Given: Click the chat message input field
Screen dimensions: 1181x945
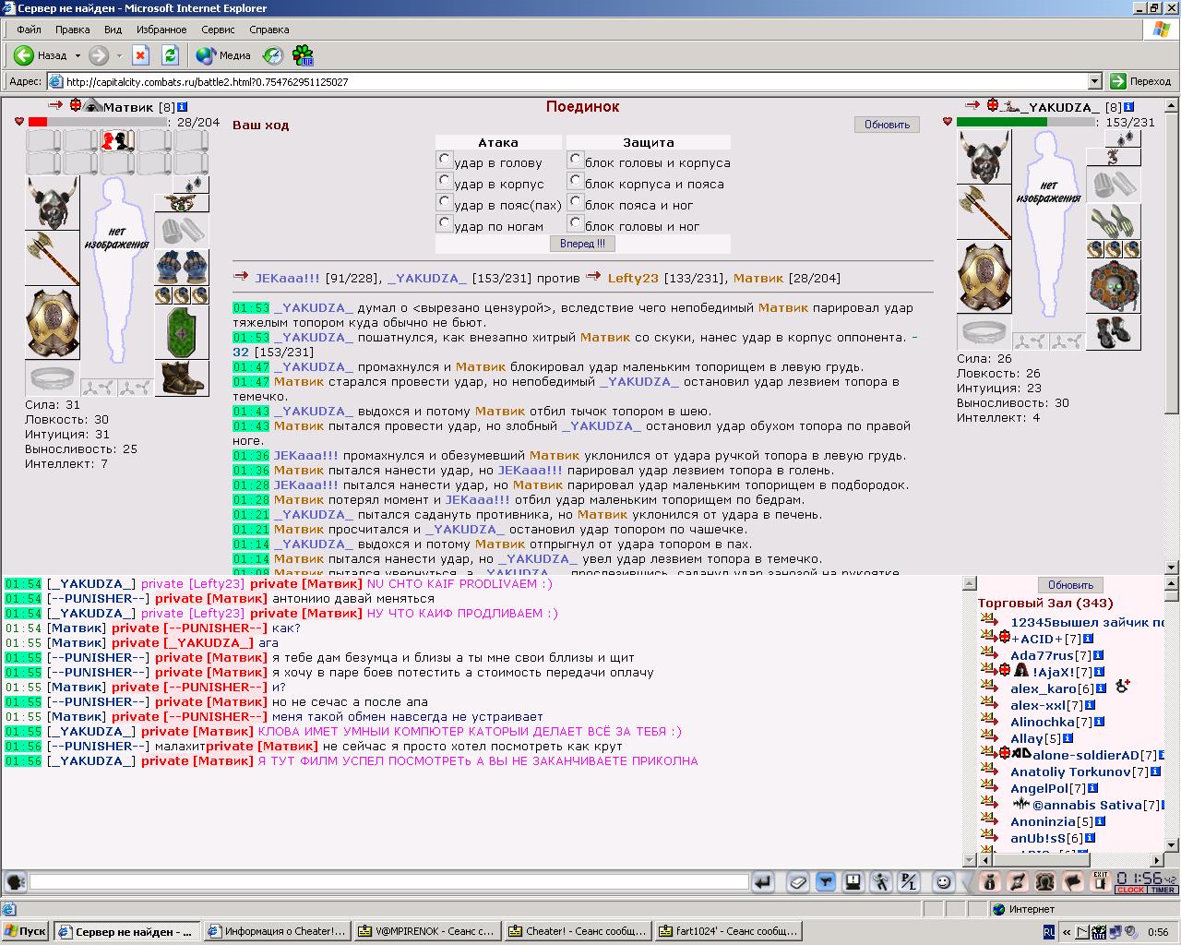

...

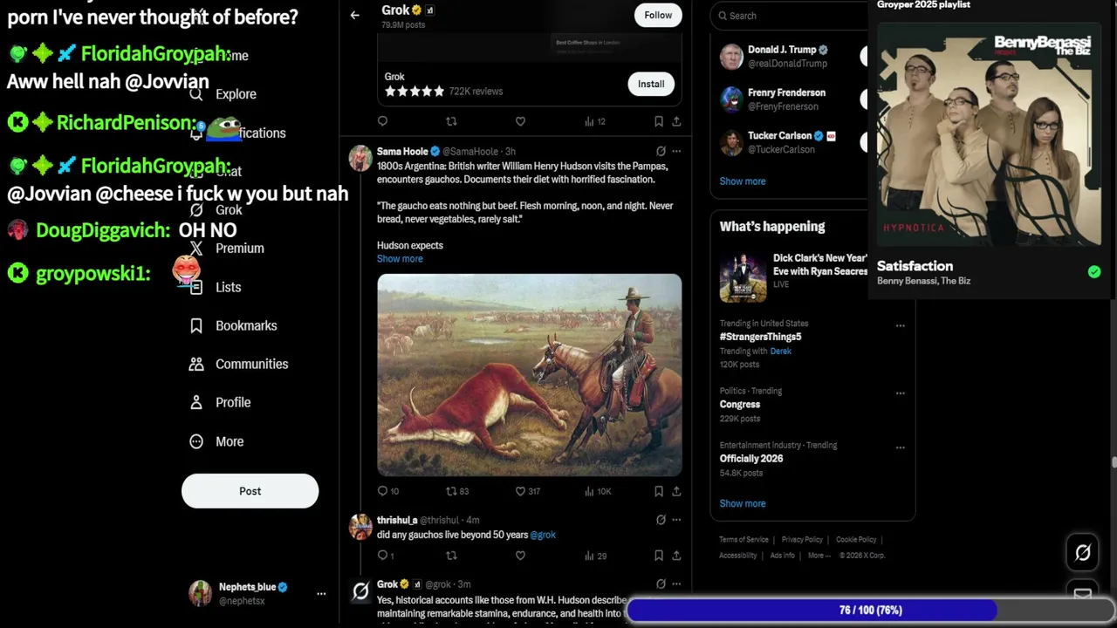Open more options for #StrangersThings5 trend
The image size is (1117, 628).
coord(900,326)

==

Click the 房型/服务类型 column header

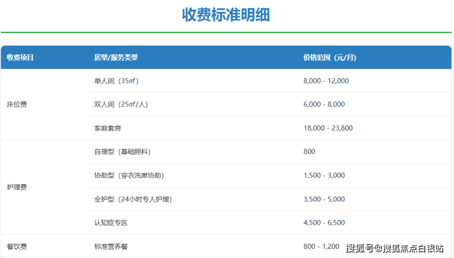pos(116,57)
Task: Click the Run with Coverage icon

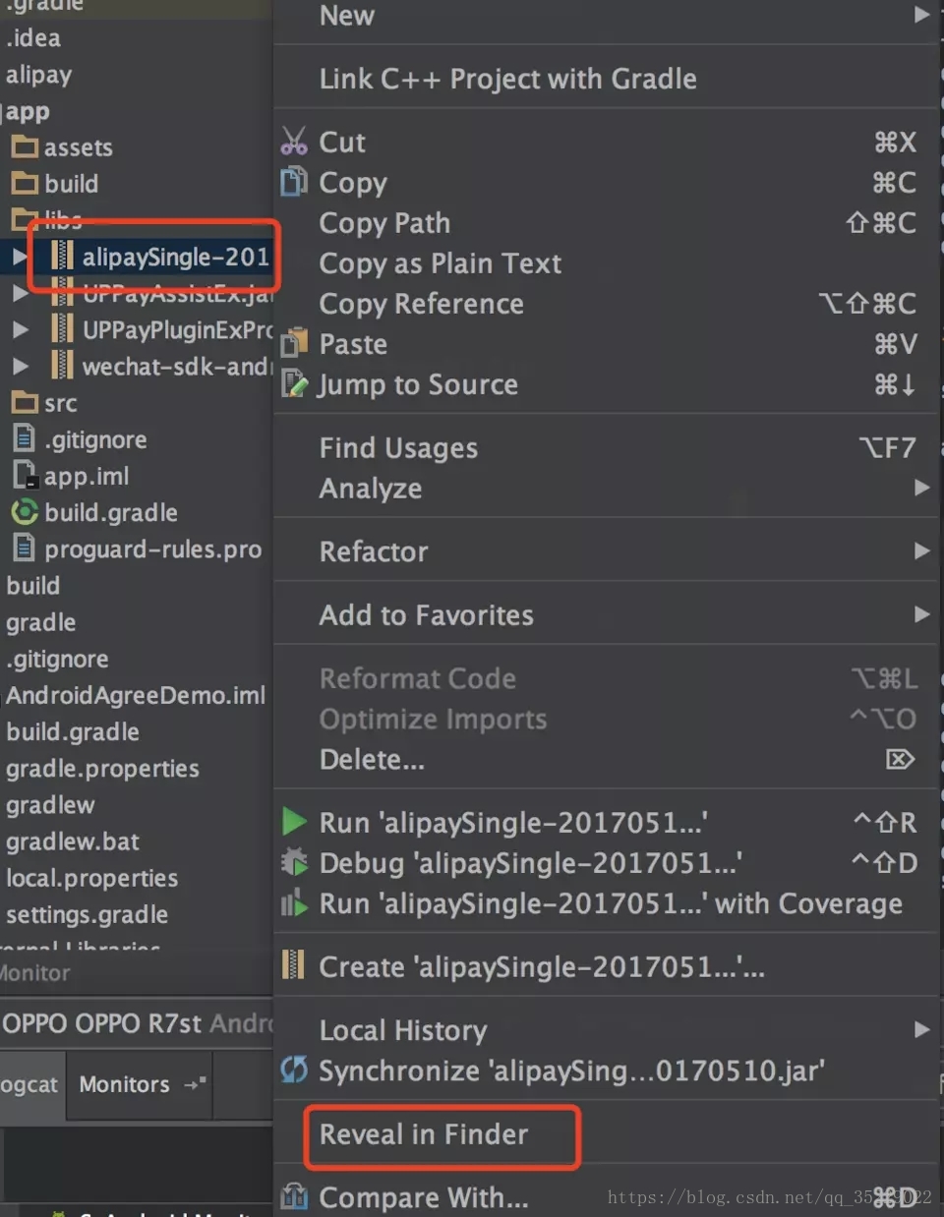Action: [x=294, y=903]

§ **Aim of the exercise**
Could you transcribe the entries above word for word, from the line with "Given: Click the chat message input field" down to the line with "Screen dimensions: 1181x945", keeping both?

§ **Written reply**
Given: Click the chat message input field
Screen dimensions: 1181x945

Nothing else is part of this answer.